Emmys 2020: Record Number of Submissions Increase Nominations in Key Categories

Emmys, Emmy Statue
Chelsea Lauren/Variety/REX/Shutterstock

Even with 71 years of history behind them, the Primetime Emmy Awards managed to find a way to still have a first: The first time the number of nominees in key categories wouldn’t be known until the nominations-round ballots were released.

This year, due to the steady rise of the number of submissions in certain categories, the Television Academy announced that the number of drama and series nominees would be expanded to allow for eight, while others would be determined by the total number of submissions in the category. For those with 1-19 submissions, there would be a “sliding scale” of zero to four nominees, while 20-80 submissions would result in five nominees, 81-160 submissions would net six nominees, 161-240 would create seven nominees and more than 240 would allow for eight nominees.

Drama series punched in at 197 submissions, while comedy series had 111. With incumbent winners “Game of Thrones” and “Fleabag” no longer in the running, there is no shortage of series from which to choose in either major genre category. Drama is on a steady incline, up from 165 submissions last year, while comedy is only up marginally, having seen 108 submitted last year.

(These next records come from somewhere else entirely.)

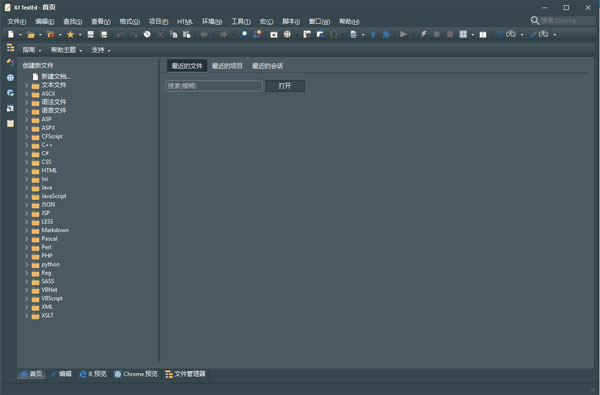Click the blue puzzle piece toolbar icon
600x395 pixels.
click(386, 34)
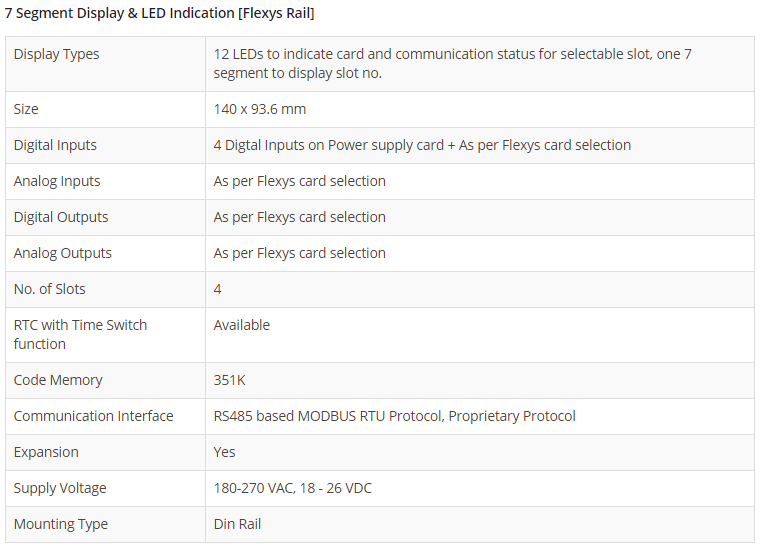Click the Digital Outputs row label
This screenshot has height=551, width=760.
(x=61, y=217)
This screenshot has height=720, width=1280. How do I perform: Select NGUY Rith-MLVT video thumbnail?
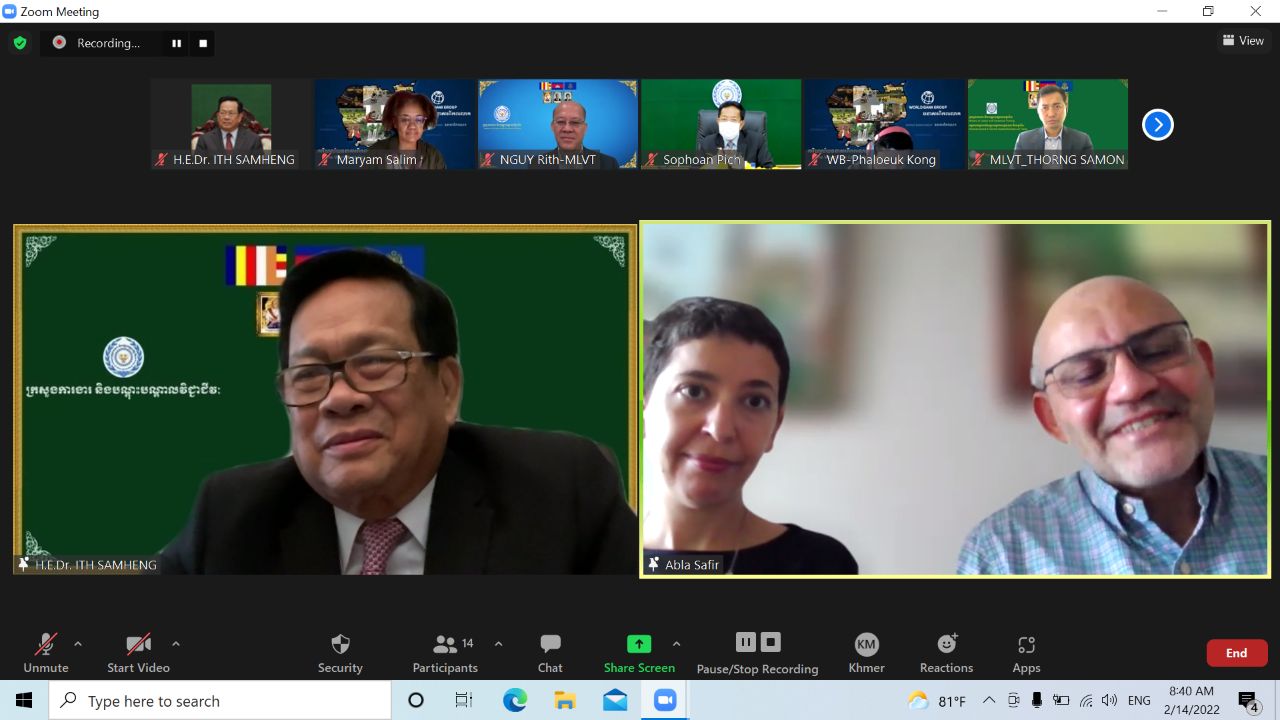557,124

With 41 limited series submissions this year (up from last year’s 35), that category is holding firm at five eventual nominees, as is TV movie, which has 28 submissions (up from last year’s 21).

Also in the “netting five nominations” group are variety talk series (with 24 submissions), variety special – live (with 29 submissions), short form comedy or drama series (with 33 submissions), hosted nonfiction series or special (42 submissions), unstructured reality program (44 submissions), structure reality program (47 submissions), competition program (60 submissions), nonfiction or reality program (63 submissions), and short form variety series (just making the cut with 20 submissions).

Variety sketch series only has 14 submissions this year, which make it a special “sliding scale” case, but the influx of remotely-produced projects during the coronavirus pandemic has enhanced the variety special – pre-recorded category to 104 submissions, which should grant six nominees in that category.

The acting races have also seen a majority of increased submissions, cementing the number of nominees on the final-voting round ballots coming in a few weeks:

Only the lead limited series/TV movie categories fall into the “five nominees” pool, as there were 45 actor submissions (actually down one from last year) and 61 actress ones (up from 50 in 2019).

Those that fall into the “six nominees” category this year include lead comedy actress (86 submissions, up marginally from 80 last year), lead comedy actor (88 submissions, barely up from 86 year-over-year), supporting limited series/TV movie actress (121 submissions, up from 94), supporting limited series/TV movie actor (123 submissions, up from 105), lead drama actress (135 submissions, up from 88 last year) and lead drama actor (142 submissions, up from 108 last year).

Oddly, Frank Whaley was submitted into the supporting drama actor category despite his CBS All Access anthology series “Interrogation” entering into the limited series category.

The other four supporting categories will all result in eight nominees, as there were 241 supporting comedy actress submissions (up from 208), 251 supporting comedy actor submissions (up from 235), 355 supporting drama actor submissions (surprisingly down from 372) and a whopping 394 supporting drama actress submissions (up from 303).

Undoubtedly the return of ensemble series such as Hulu’s “The Handmaid’s Tale” and freshman “The L Word; Generation Q” lent themselves to the increase in supporting drama actress submissions.

Voting members of the Television Academy have until 10 p.m. on July 13 to comb through all of these names and titles and make their selections. The nominees for the 72nd Annual Primetime Emmy Awards will be announced on July 28.

Michael Schneider contributed to this report.